Chapter the Second
Visitors


Darwin Explained


"But what happened next?" asked Brother Joseph.
"The library was in an uproar, when my friend Hooker asked to speak. Henslow, who was in charge of the session, allowed him up on the stage and he marched right to Soapy Sam's side and proceeded to demonstrate in no uncertain terms that not only was Wilberforce completely ignorant of anything botanical, but he had never even read Darwin's book!! After four hours, in which Sam Wilberforce never replied, the meeting broke up and Hooker was congratulated by everyone".

Being an associate of Hooker's, Sam Giddings may be forgiven if he presents a somewhat one-sided account of Hooker's famous refutation of Wilberforce. At the time, this Oxford debate had much less impact than the subsequent retellings of the tale, and, as Mendel's ignorance shows, Darwin's work took a lot longer to penetrate Europe than it did either in England or America.

Klacel, however was fascinated. "I know a little of -Herr Darwin's work," he said, "mainly what I have read in the popular press. Is it true that Herr Darwin believes that humans and apes are closely related?"
It took some moments before Brown could adequately translate Klacel's question into English, and Giddings appeared agitated by both the questions and certain nuances of the answer. Eventually Brown replied.
"Mister Giddings would like to answer your question with one of his own. Is it true that you and your cousin are related?" Almost everyone in the room looked surprised at this response, but Klacel grasped the point almost at once.
"Of course," he said cautiously.
"How is that?" asked Brown.
"Well," said Brother Matthew, thinking carefully, "We are joined by blood. I and my cousin are related to one another because my father and my cousin's father are brothers. They in turn were sired by my grandfather."
"But do you look alike?"
"Not much, -I am far more handsome." At that the room laughed, but Brown continued.
"So you and your cousin -share a common ancestor; your grandfather. Is that not so?" Klacel had to agree that was so.
"Such is Herr Darwin's thesis about the relationship between humans and apes. Once, a long long time ago, humans and apes shared a common ancestor. Since that time changes have accumulated in the shape and form of both species, so that they now take on the forms we see today. But once, the distant progenitor of our line and the ape line of descent were one and the same creature."

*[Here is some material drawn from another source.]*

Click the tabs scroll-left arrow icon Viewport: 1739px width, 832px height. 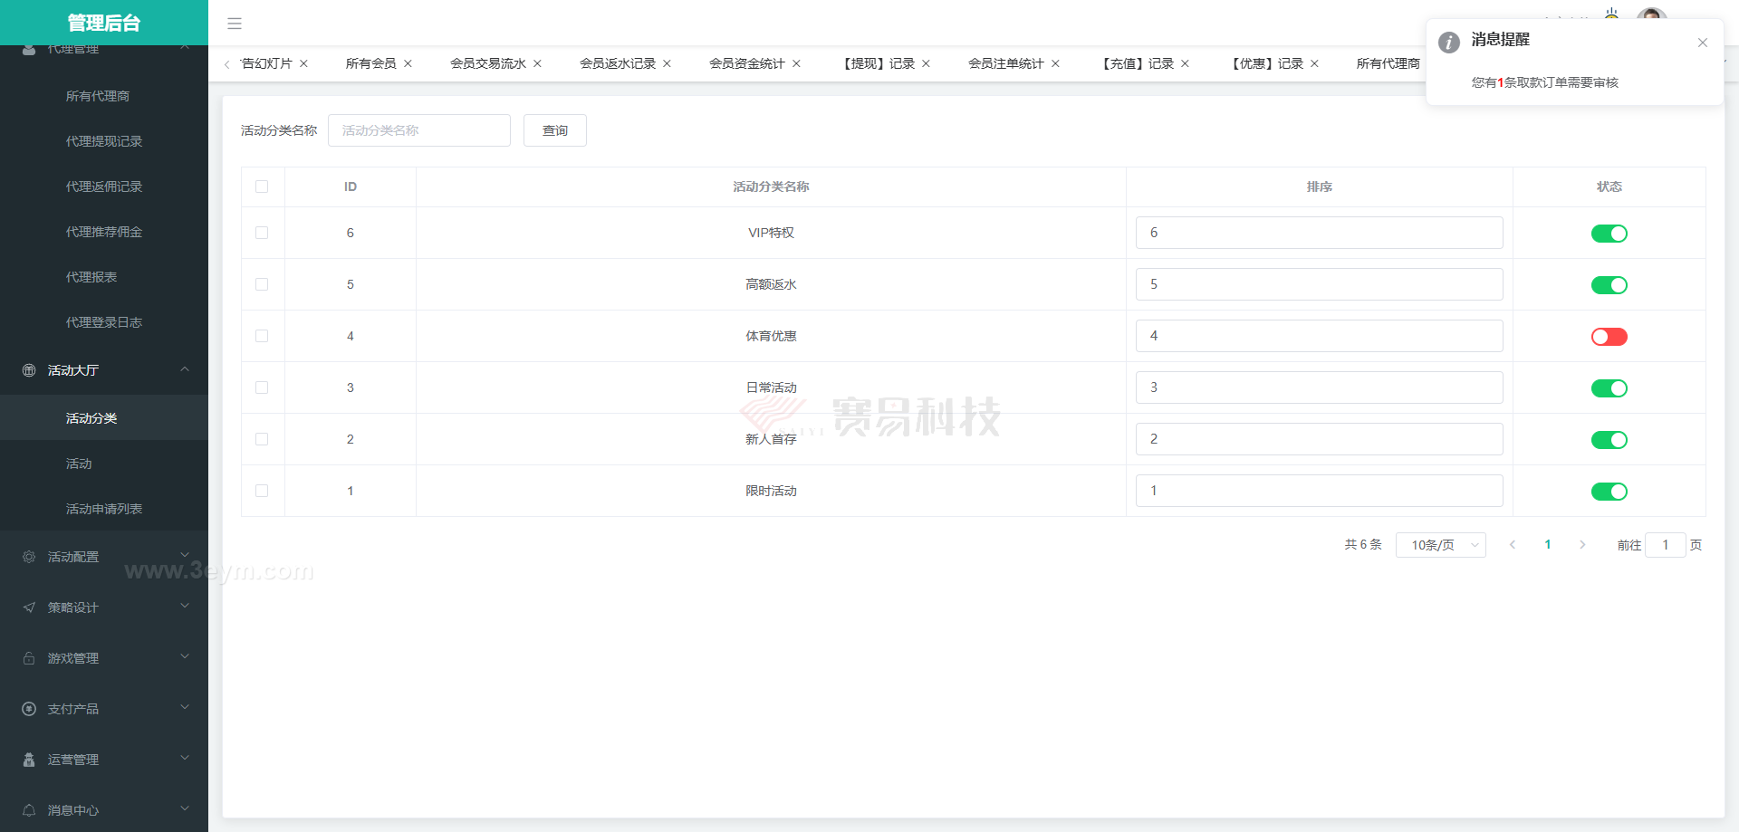click(226, 64)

Such ideas had been hotly debated in -England during the six years since the publication of Darwin's book On the Origin of Species by Means of Natural Selection, in 1859, but in Europe his ideas had been much slower to penetrate.
"So," added Mendel, "Herr Darwin would agree that plant and animal life was at first very crude and simple of form, but later developed more and more abundantly, with the older forms giving way to more perfect forms?"
"In general, yes," admitted Brown.
"I myself have held such views for some time," Mendel concurred, thinking back to what he had written on his assessment essay in 1850. An essay that had been savaged by the examiner, zoologist R. Kner.
"But it is -the mechanism whereby this change comes about that interests Mr. Darwin," Brown went on, turning to Sam Giddings, "Correct me if I am wrong, but does not Darwin say that Nature is acting as a good farmer acts when he selects the best stock for cultivation?"
"Indeed yes," agreed Giddings, "just as a farmer selects the strongest calves from those born to his herd and breeds from them, so -Nature selects the strongest and fittest from among all those born and only allows them to breed again in their turn."

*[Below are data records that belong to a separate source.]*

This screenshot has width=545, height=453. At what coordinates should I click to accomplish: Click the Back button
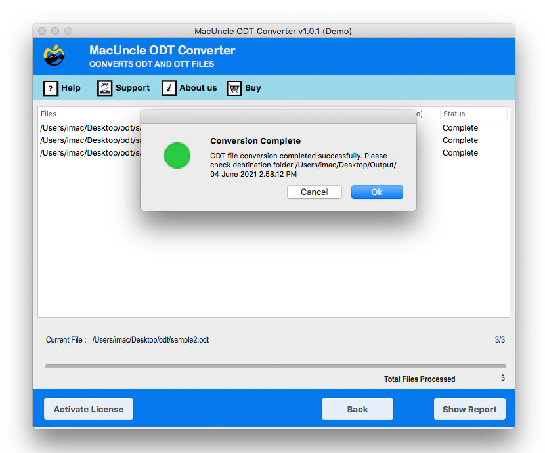click(357, 408)
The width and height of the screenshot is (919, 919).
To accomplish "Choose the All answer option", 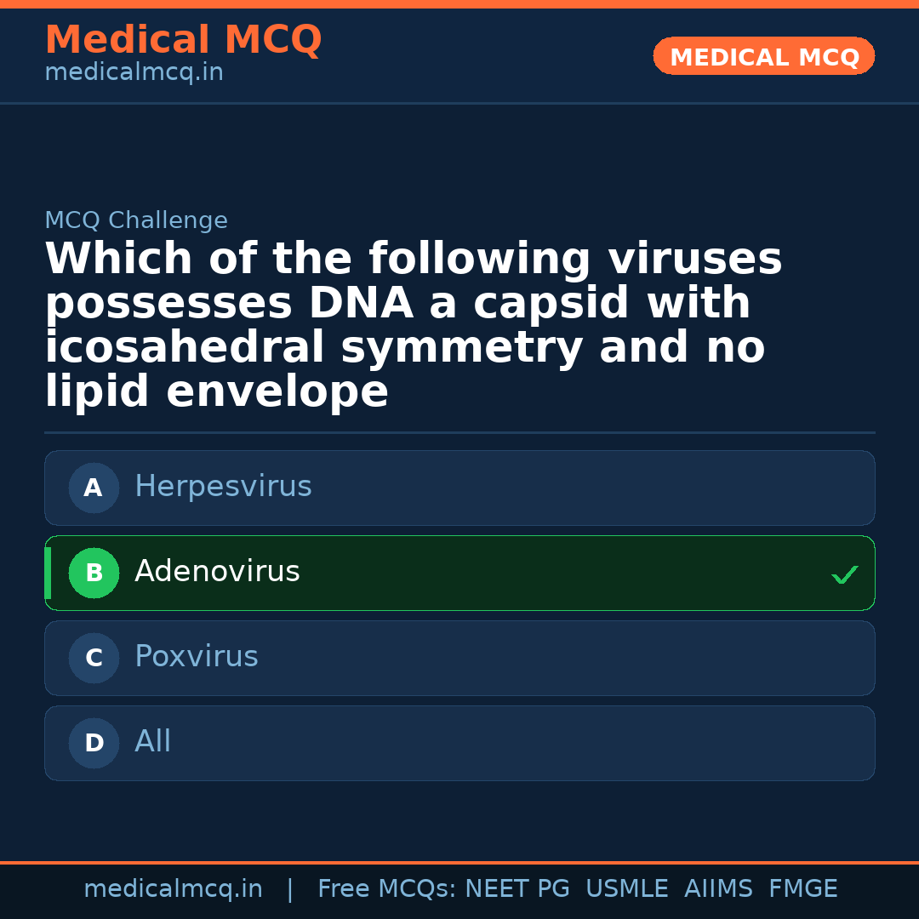I will pyautogui.click(x=460, y=743).
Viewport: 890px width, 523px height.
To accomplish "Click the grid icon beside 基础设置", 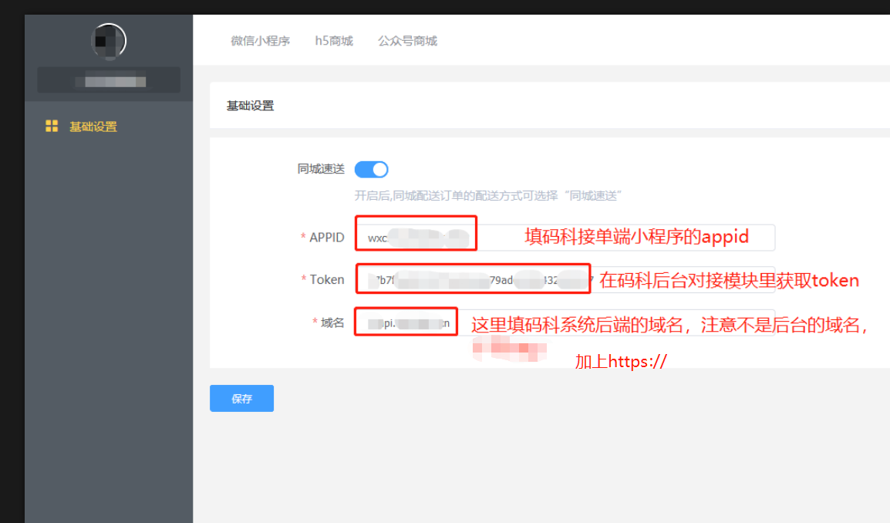I will point(52,126).
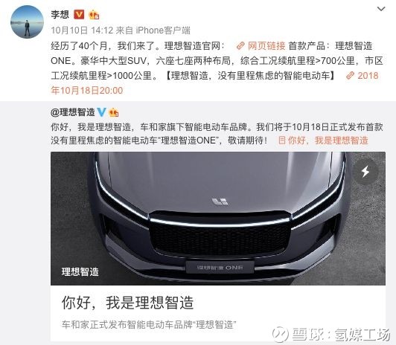Open the post options chevron menu
The height and width of the screenshot is (345, 396).
pos(381,9)
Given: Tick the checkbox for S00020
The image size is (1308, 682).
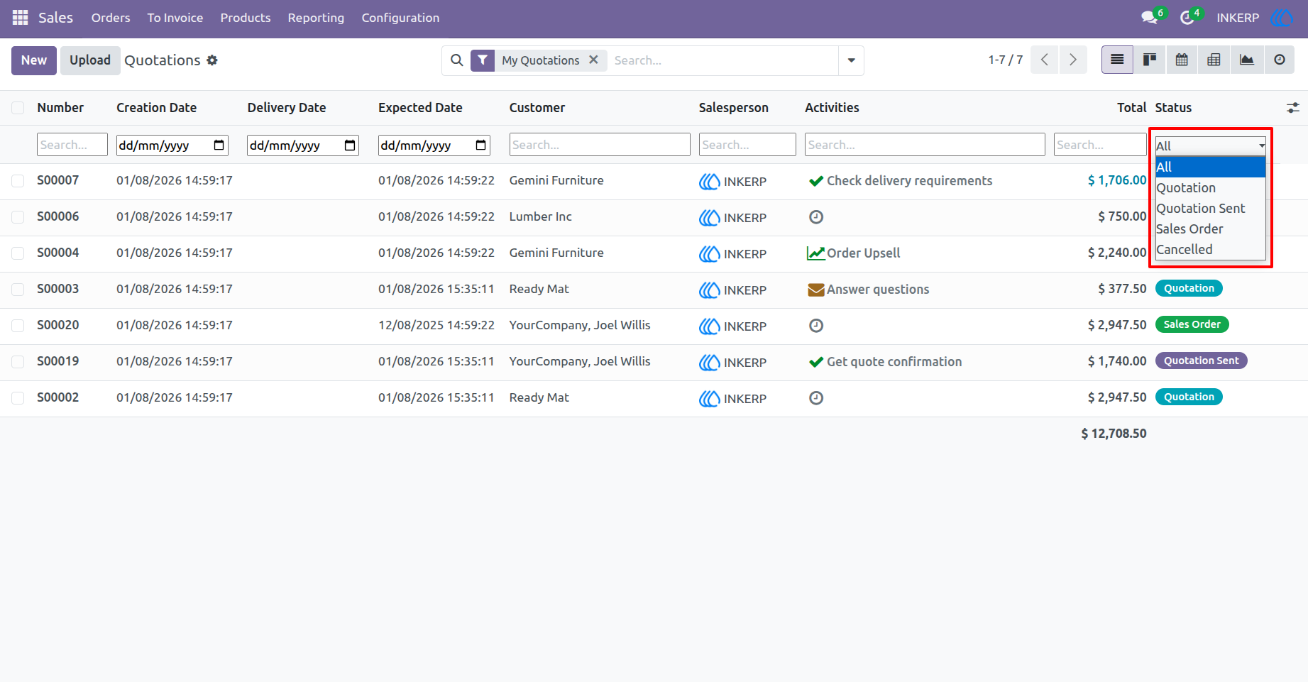Looking at the screenshot, I should coord(18,326).
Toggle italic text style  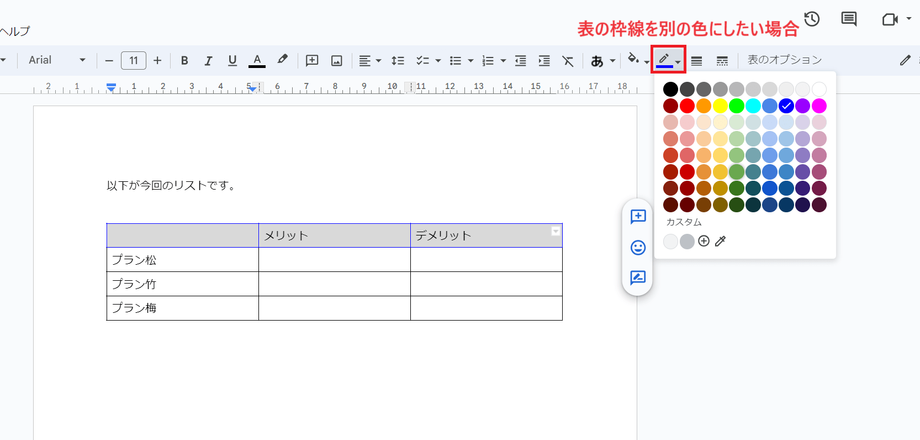(208, 60)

Son of farmer Anton Mendel and pupil of Father Screiber, fruit-tree culturalist, Brother Gregor Mendel was very familiar with the artificial selection methods used by breeders to improve their stocks. While in school and later when he helped Father Schreiber, one of his tasks had been to select the most abundant plants; those that gave the greatest harvests. These individual plants had then been used to pollinate next year's seed stock. In this way the village crops had steadily produced more and more food for the growing Heinzendorf families.